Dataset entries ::
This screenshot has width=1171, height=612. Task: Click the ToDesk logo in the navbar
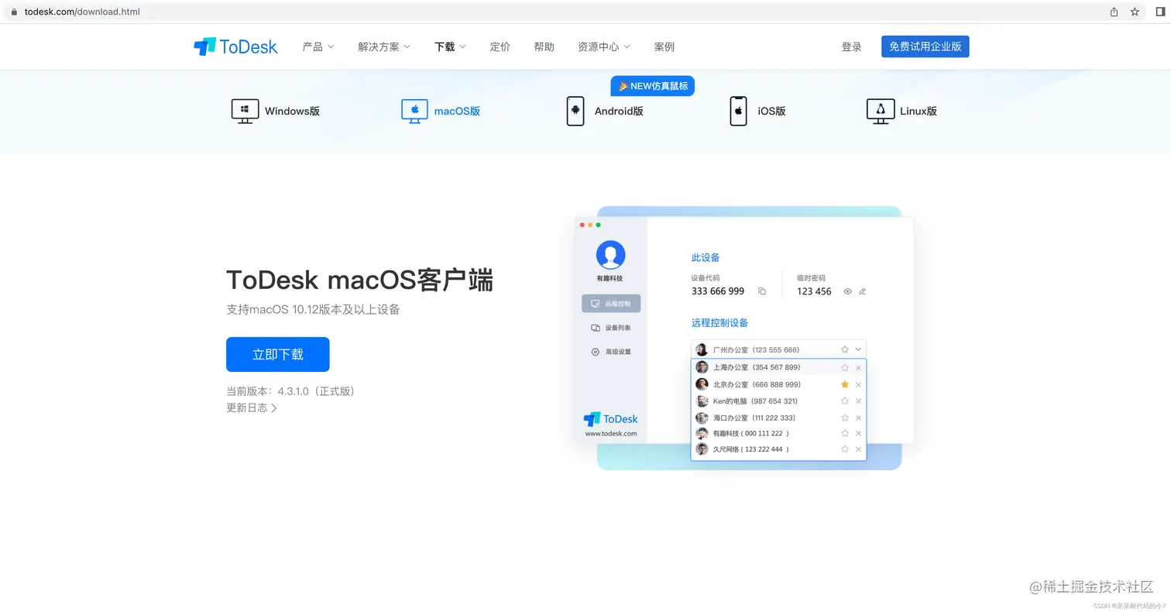pos(235,46)
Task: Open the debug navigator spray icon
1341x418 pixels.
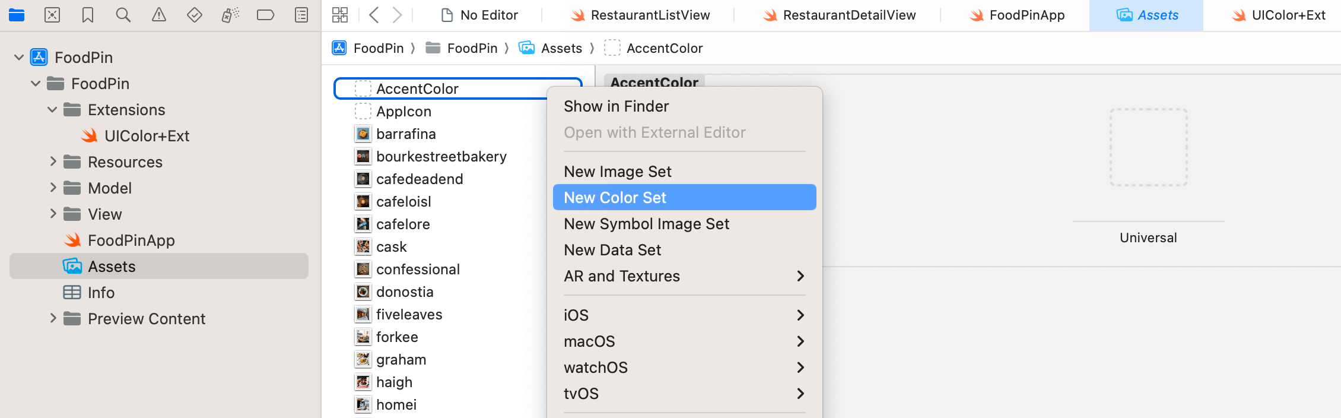Action: coord(230,15)
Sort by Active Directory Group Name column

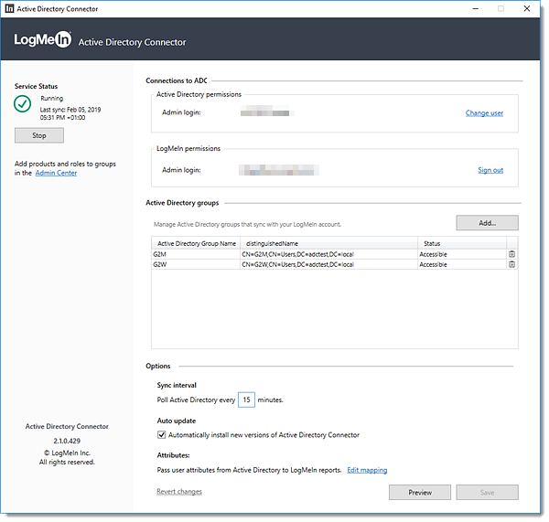coord(196,243)
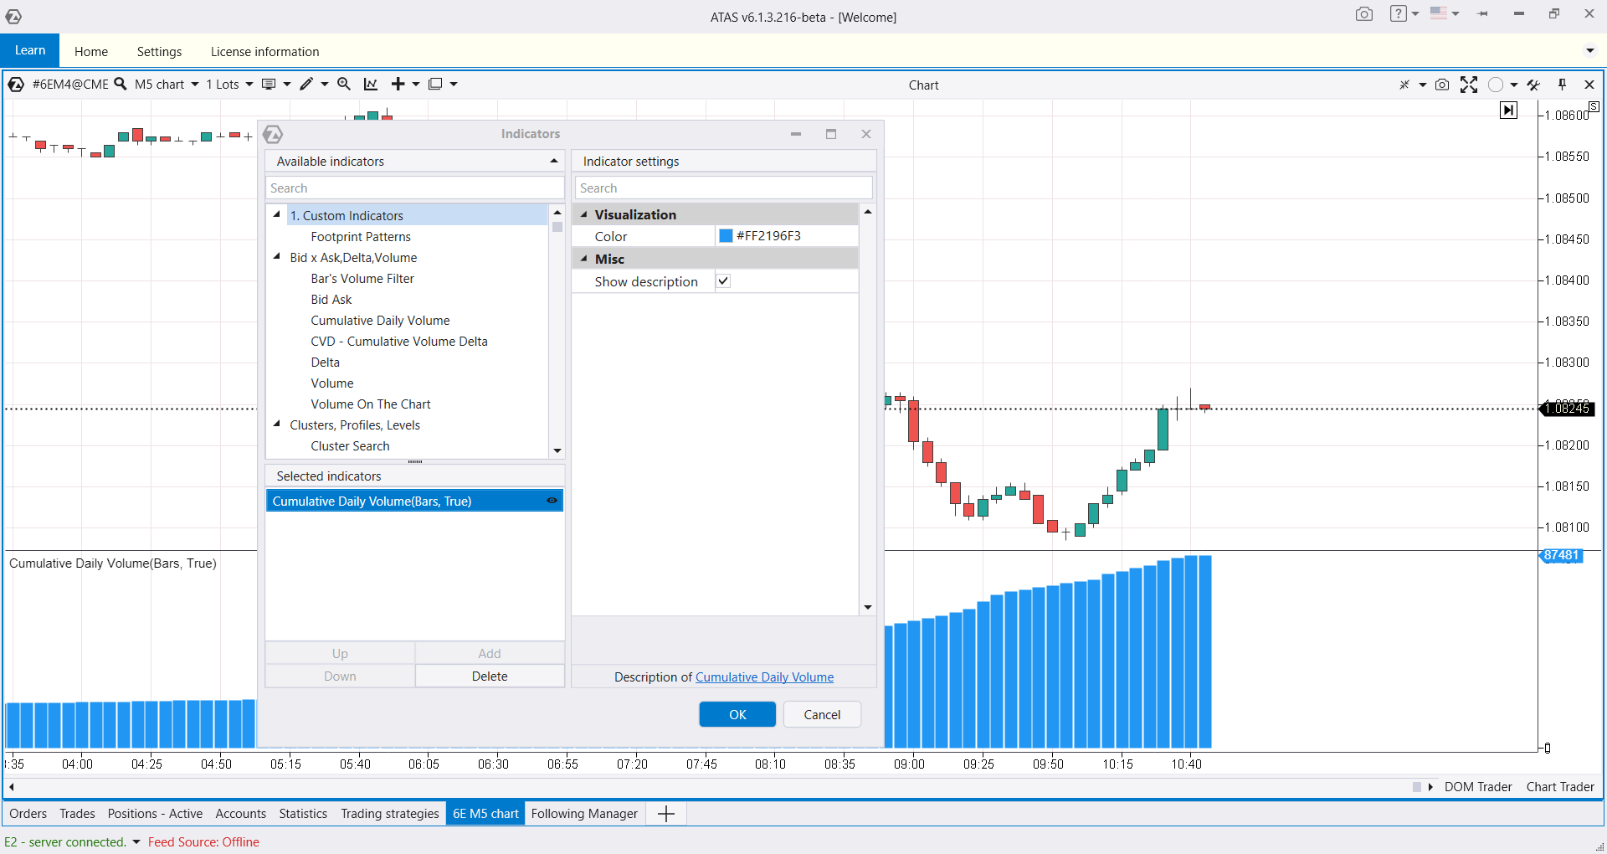
Task: Open the Cumulative Daily Volume description link
Action: tap(764, 677)
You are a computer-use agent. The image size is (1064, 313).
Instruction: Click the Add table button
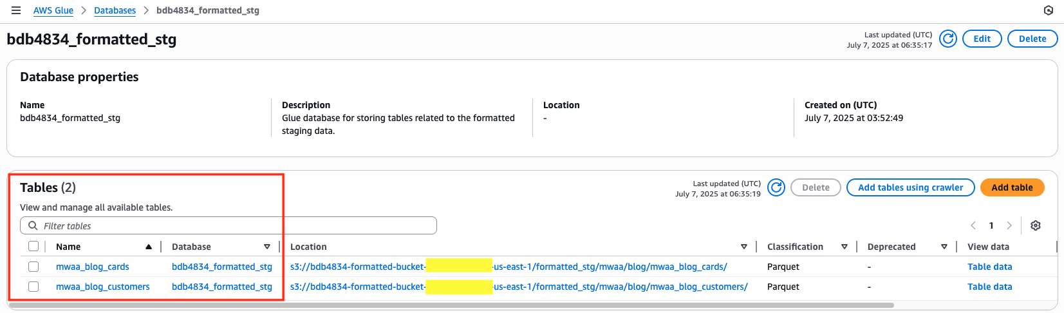(x=1012, y=187)
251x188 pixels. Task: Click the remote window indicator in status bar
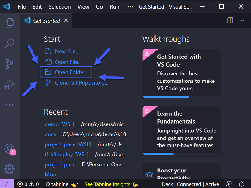[x=7, y=184]
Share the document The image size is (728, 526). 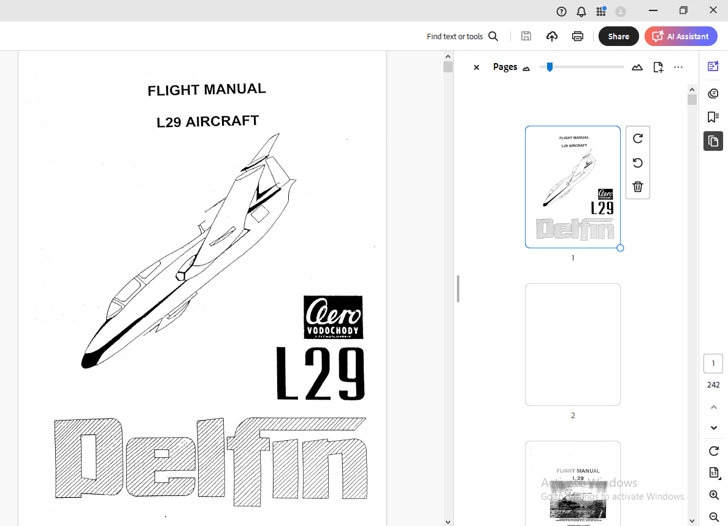coord(618,36)
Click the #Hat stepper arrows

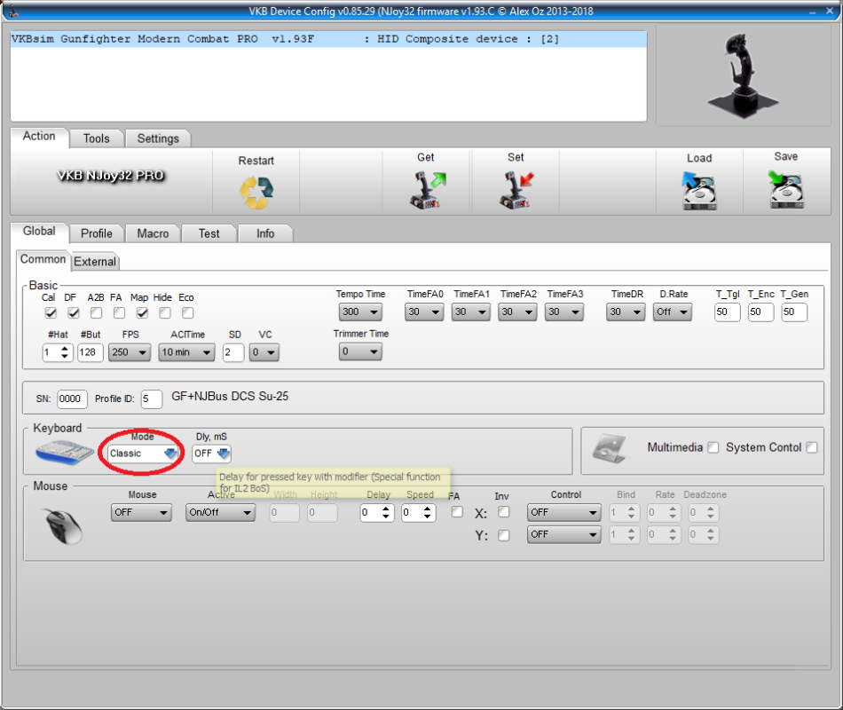pyautogui.click(x=64, y=352)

What you should do :: Quote, exactly and only, the lines from the first line of the data above through the line containing "You are a computer-use". The pictures do not belong in it.

Written response ::
This screenshot has width=1171, height=612. Task: Click the ToDesk logo in the navbar
pos(235,46)
Task: Open the debug navigator spray icon
1341x418 pixels.
Action: coord(230,15)
Sort by Active Directory Group Name column

coord(196,243)
Task: Open the Cumulative Daily Volume description link
Action: tap(764, 677)
You are a computer-use agent. The image size is (1064, 313).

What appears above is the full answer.